Bab 45

354 53 15
                                    


Bacanya part ini sambil dengerin lagu Yogyakarta KLA Project, biar makin kangen Yogya hehehe.


Kata Ibu, Pak Hardjo sudah dimakamkan hari Jumat sore. Aku sampai di Yogya hari Sabtu siang, setelah melepas lelah di rumah, sorenya dengan dibonceng Muti, menjenguk si mbah dan budeku, yang jaraknya  5 km dari rumahku, ngobrol melepas kangen hingga jam 8 malam.

Pagi sekitar jam 9, dengan menumpang taksi online aku menuju Klaten ke rumah Bu Hardjo. Sebelum ashar aku harus sudah sampai rumah karena  naik kereta jam 6 sore untuk kembali ke Jakarta.

Semalam aku mengirimkan pesan pada Mas Aryo jika aku sedang di Yogya dan akan melayat ke rumahnya tapi sampai saat ini, pesan yang kukirim masih centang 1, mungkin ponselnya mati atau dimatikan karena dalam suasana duka. Tapi pesan ucapan dukaku kemarinpun tidak dibalasnya, padahal centang biru dua, artinya pesan itu dibaca. Padahal aku berharap dia membalasnya, membagikan sedikit dukanya. Ya, aku ingin jadi orang yang dibutuhkannya.

Antusiasme untuk bertemu dengan Mas Aryo memudar dengan sendirinya. Tidak ada bayangan romantis bagaimana nanti jika kami bertemu seperti khayalanku sebelumnya. Sepertinya aku sudah sampai di titik pasrah jika hubungan kami  hanya sebagai teman. Benar kata Riana, cinta bertepuk sebelah tangan dapatnya hanya capek.

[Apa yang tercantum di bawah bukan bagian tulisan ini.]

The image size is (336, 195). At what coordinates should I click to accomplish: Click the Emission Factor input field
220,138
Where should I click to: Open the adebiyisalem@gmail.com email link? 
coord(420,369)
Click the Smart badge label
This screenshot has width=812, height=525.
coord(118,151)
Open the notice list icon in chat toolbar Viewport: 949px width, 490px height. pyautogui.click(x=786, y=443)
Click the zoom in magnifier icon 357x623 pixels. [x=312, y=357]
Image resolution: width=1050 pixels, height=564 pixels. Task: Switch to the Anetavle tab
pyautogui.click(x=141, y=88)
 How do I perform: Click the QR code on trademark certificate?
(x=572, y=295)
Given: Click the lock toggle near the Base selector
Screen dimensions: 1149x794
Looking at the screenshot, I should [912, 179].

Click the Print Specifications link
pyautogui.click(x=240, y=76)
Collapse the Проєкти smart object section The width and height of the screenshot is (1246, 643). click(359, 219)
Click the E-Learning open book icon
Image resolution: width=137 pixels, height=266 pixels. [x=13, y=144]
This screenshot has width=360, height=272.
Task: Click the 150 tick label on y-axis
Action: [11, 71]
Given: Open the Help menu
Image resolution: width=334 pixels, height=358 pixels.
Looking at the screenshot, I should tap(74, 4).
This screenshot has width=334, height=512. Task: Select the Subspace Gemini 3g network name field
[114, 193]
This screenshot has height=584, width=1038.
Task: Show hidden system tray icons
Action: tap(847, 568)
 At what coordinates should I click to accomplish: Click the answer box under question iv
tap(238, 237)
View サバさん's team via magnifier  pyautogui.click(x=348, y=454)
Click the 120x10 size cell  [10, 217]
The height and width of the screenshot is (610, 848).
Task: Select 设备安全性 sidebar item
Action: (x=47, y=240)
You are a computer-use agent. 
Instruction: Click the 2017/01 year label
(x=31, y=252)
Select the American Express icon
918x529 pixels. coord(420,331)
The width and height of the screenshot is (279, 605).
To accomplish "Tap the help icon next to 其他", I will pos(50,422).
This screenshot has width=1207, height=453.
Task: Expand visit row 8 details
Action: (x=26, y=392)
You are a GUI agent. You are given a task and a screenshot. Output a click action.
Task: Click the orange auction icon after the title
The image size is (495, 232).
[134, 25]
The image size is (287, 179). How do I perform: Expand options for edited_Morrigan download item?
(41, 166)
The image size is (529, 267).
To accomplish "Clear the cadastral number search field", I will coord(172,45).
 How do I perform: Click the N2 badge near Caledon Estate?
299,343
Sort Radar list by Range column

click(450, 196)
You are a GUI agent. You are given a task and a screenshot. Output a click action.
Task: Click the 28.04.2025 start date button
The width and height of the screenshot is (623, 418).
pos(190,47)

Mungkin aku harus menseriusi ide Maya, mulai membuka diri, tidak mengabaikan perhatian lawan jenis. Aku suka bekerja, selain karena aku butuh pekerjaan untuk memenuhi kebutuhan hidup, tapi tidak bercita-cita menjadi independent women jadi menemukan jodoh ada dalam agenda hidupku. Beberapa bulan lagi, usiaku 26, usia yang menurut ukuran di kampungku, sudah dikatagorikan perawan tua. Tak heran hal pertama yang ditanyakan tetangga, sanak saudara setiap aku pulang adalah,"Kapan manten?" Prestasiku bekerja di Jakarta di sebuah perusahaan bonafid tidak ada artinya. Tapi tentu keinginanku menikah bukan karena desakan usia tapi memang aku ingin menikah, suatu saat.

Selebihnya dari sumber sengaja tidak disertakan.